→ Exercise: What is needed is an exact copy of the lines in the entries below from the one holding "Viewport: 505px width, 288px height." through the one holding "This screenshot has width=1355, height=719.", pictures excluded.

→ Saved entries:

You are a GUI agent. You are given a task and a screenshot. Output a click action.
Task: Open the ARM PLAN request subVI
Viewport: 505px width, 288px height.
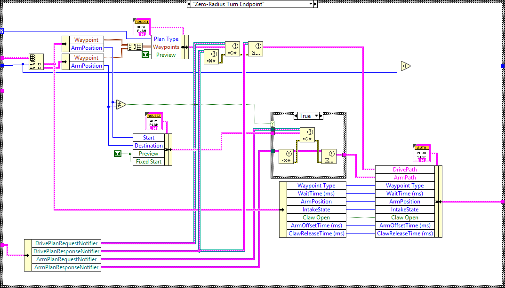coord(153,121)
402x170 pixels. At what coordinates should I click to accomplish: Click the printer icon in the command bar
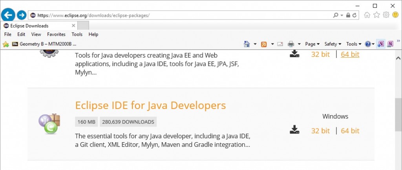[x=291, y=44]
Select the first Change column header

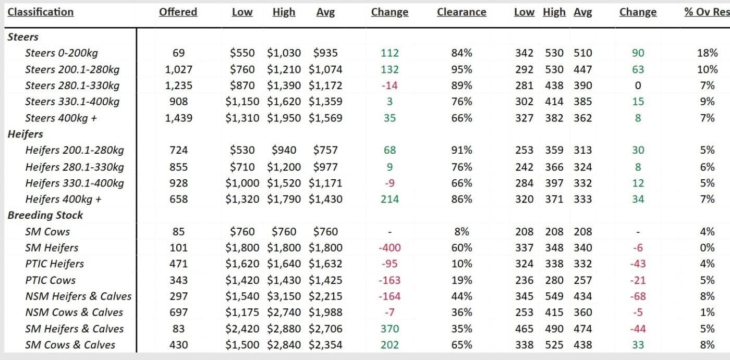[390, 12]
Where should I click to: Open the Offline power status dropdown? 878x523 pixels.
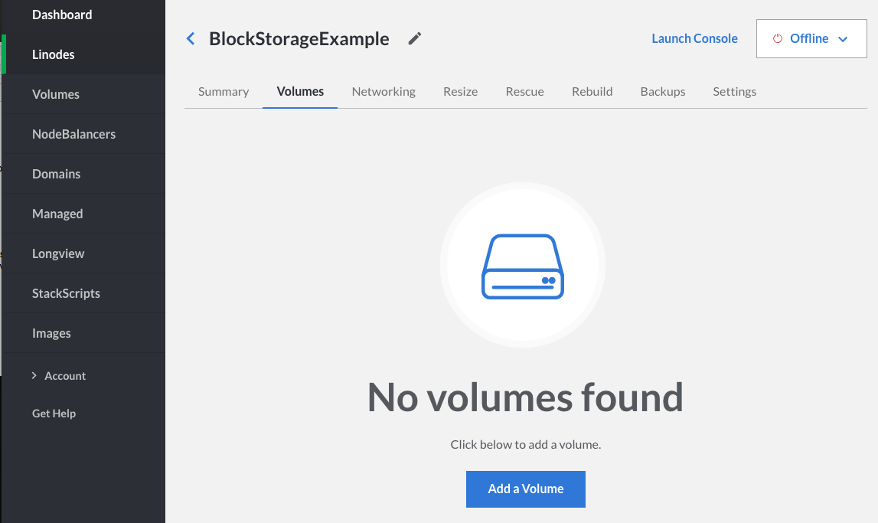pyautogui.click(x=811, y=39)
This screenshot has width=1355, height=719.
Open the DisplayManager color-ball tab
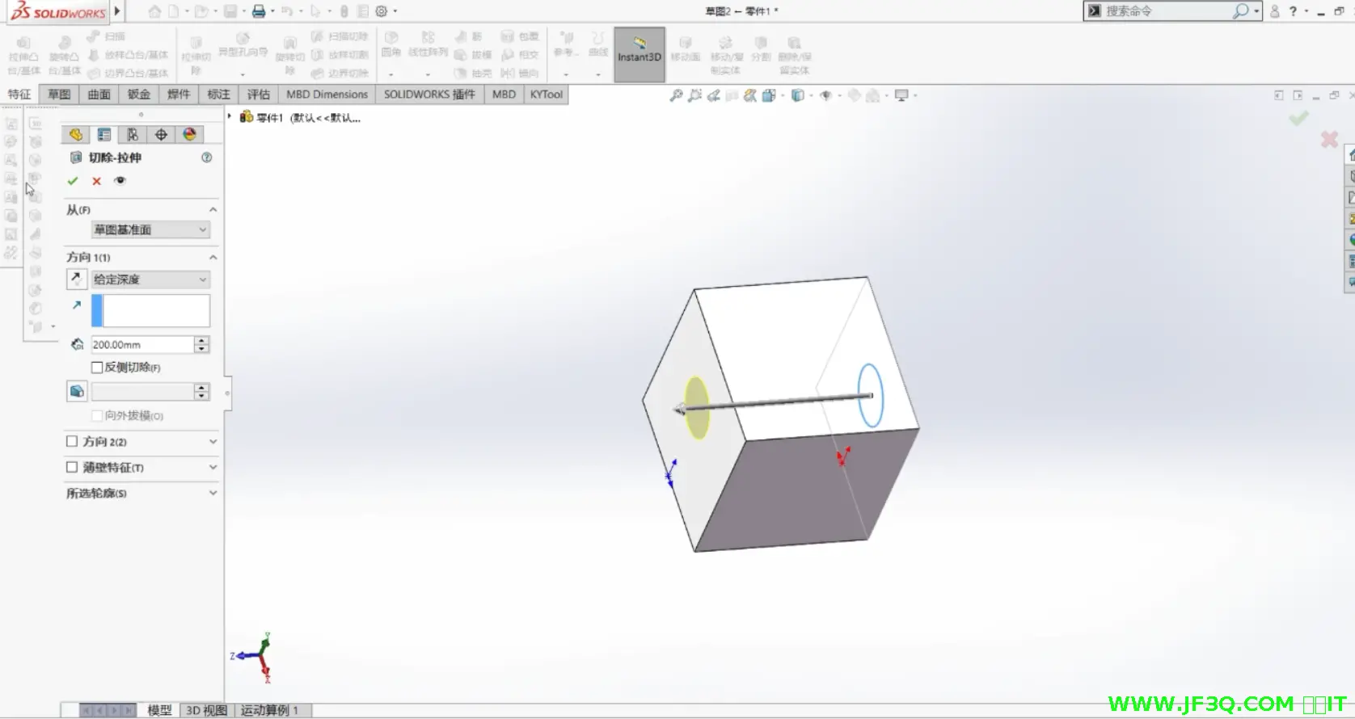pyautogui.click(x=190, y=135)
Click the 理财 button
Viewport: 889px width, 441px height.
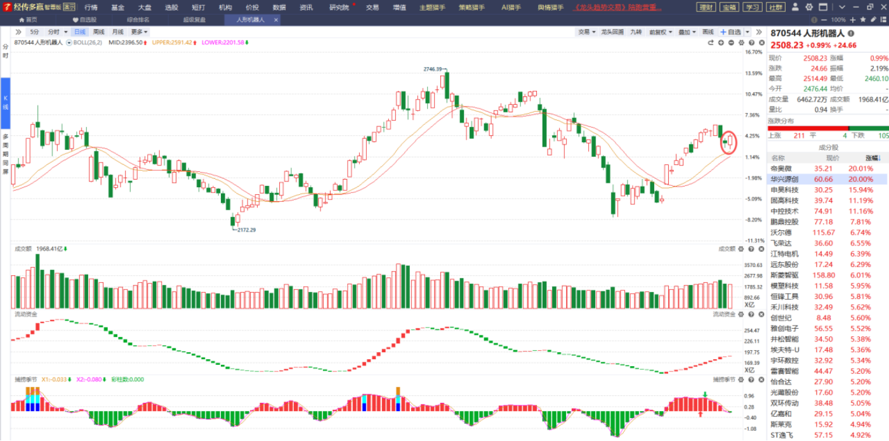[x=705, y=7]
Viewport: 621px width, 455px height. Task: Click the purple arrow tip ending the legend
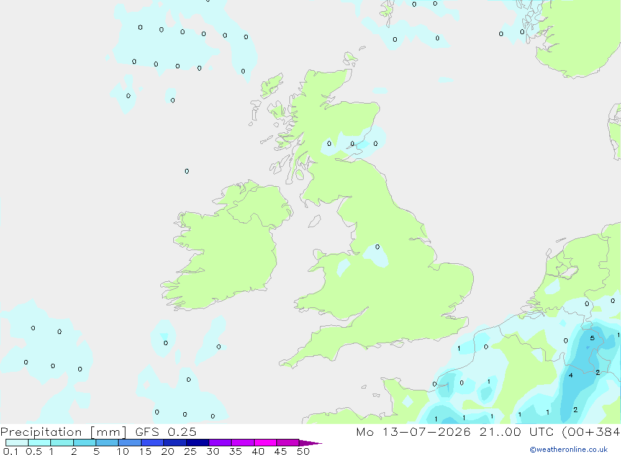(311, 443)
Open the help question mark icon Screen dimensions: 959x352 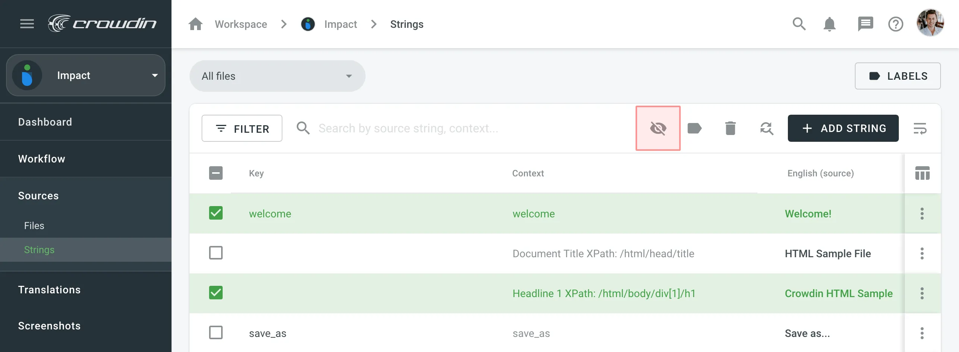[895, 24]
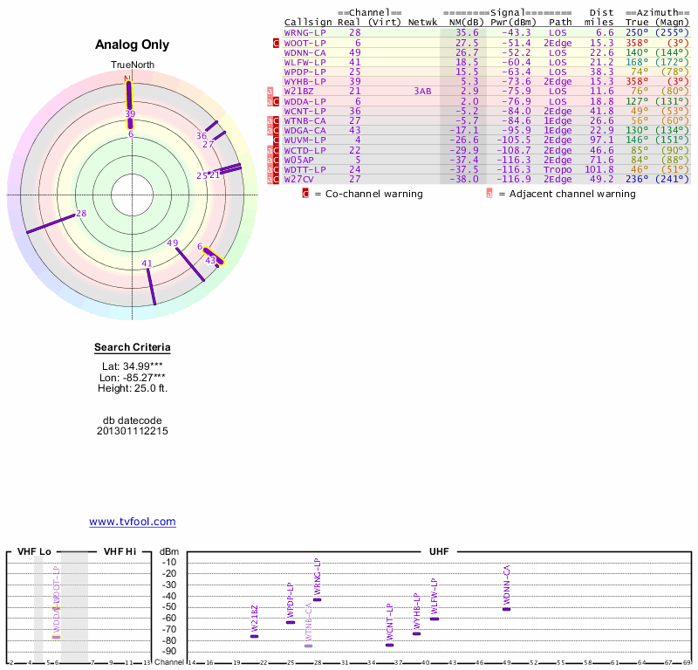The width and height of the screenshot is (698, 670).
Task: Click the adjacent channel icon on the WDDA-LP row
Action: coord(270,101)
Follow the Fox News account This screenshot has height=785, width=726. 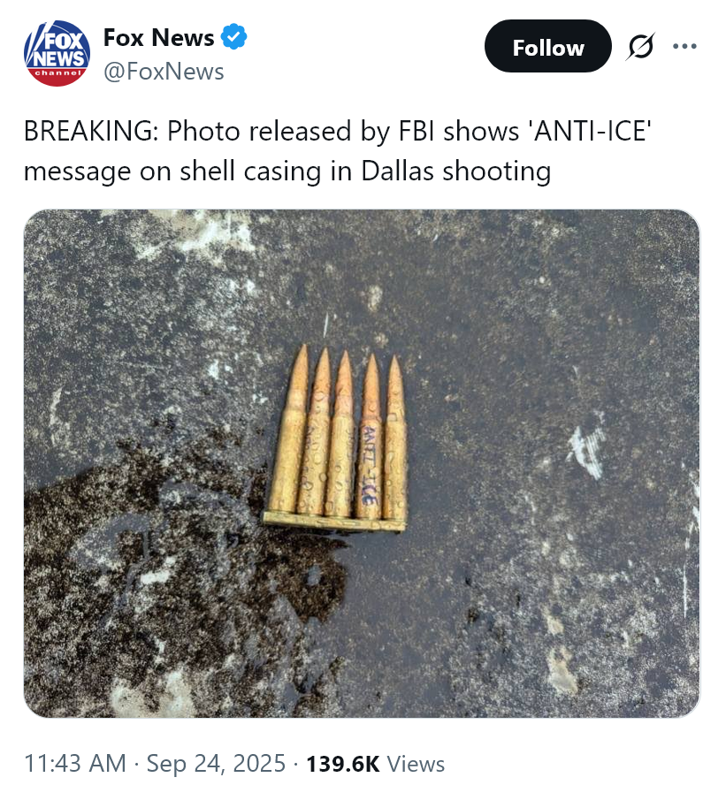pos(547,47)
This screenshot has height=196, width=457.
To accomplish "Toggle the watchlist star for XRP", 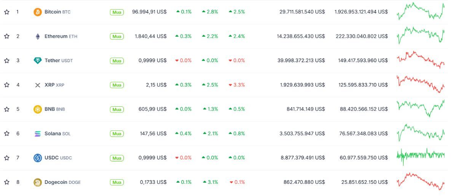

→ Solution below:
Viewport: 505px width, 288px height.
coord(153,121)
402x170 pixels. At what coordinates should I click to accomplish: Click the printer icon in the command bar
[x=291, y=44]
Select the first Change column header

[390, 12]
Where should I click to: Open the Offline power status dropdown? 878x523 pixels.
pyautogui.click(x=811, y=39)
This screenshot has width=1355, height=719.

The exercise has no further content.